▶ [Records for processing]
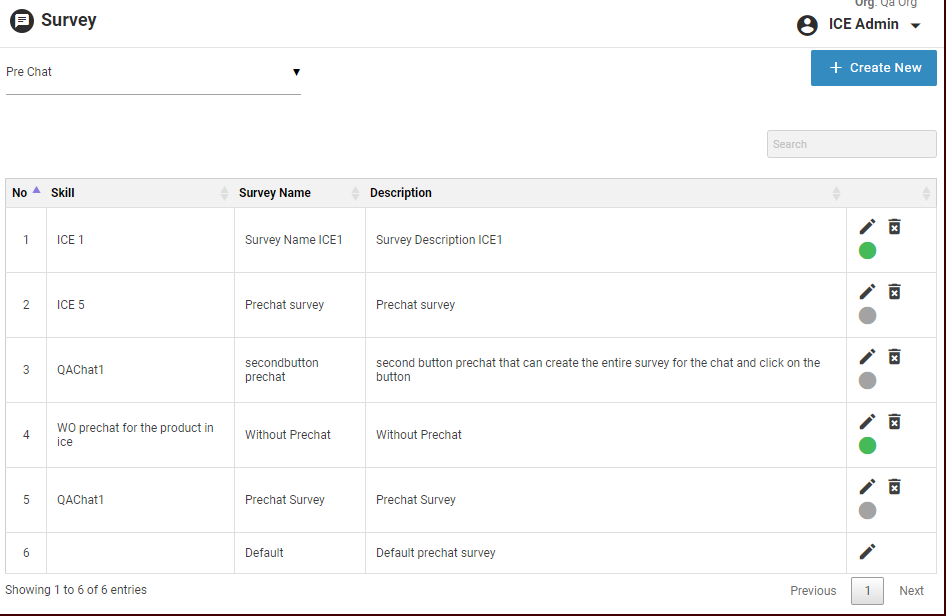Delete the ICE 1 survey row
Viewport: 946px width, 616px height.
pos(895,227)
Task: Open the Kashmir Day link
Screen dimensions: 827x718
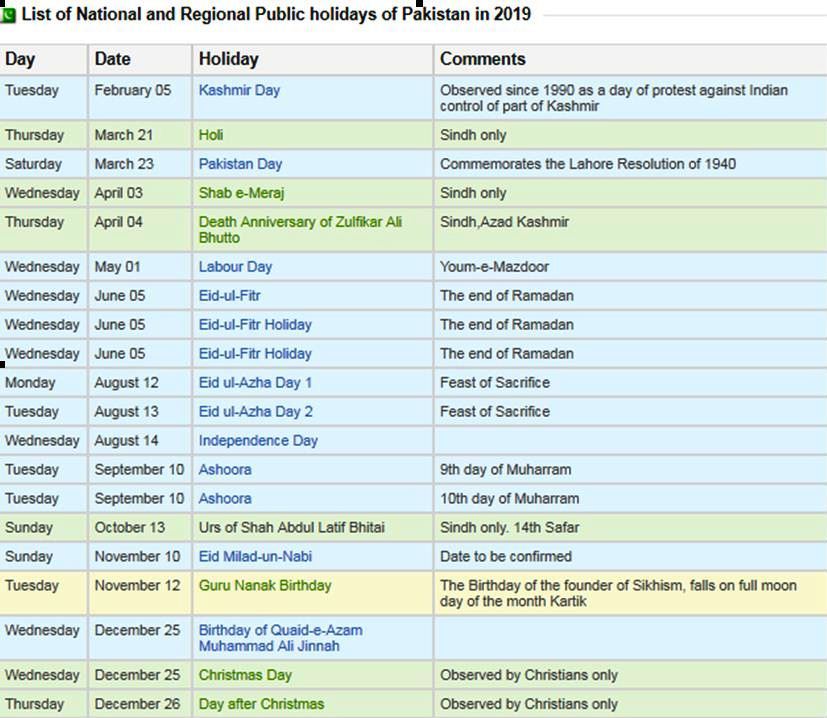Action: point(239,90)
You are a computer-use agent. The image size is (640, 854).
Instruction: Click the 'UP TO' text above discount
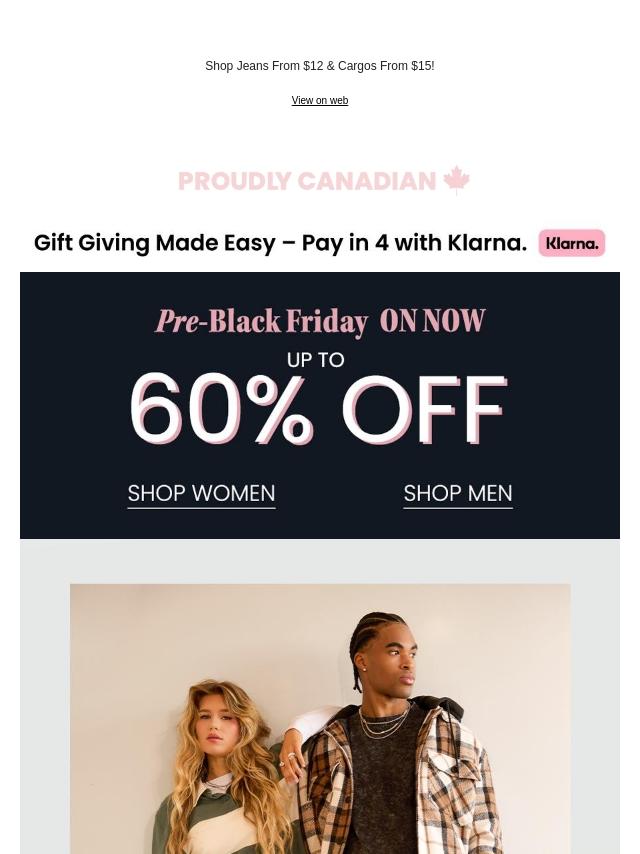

▶ [Task objective]
In the records above, find the line containing "Task: Open the Kashmir Day link", then write out exactly that line and every later one through the last, omitting pictures.

▶ [Worked solution]
Task: Open the Kashmir Day link
Screen dimensions: 827x718
Action: point(239,90)
You are a computer-use agent. The image size is (640, 854).
Instruction: Click the 'UP TO' text above discount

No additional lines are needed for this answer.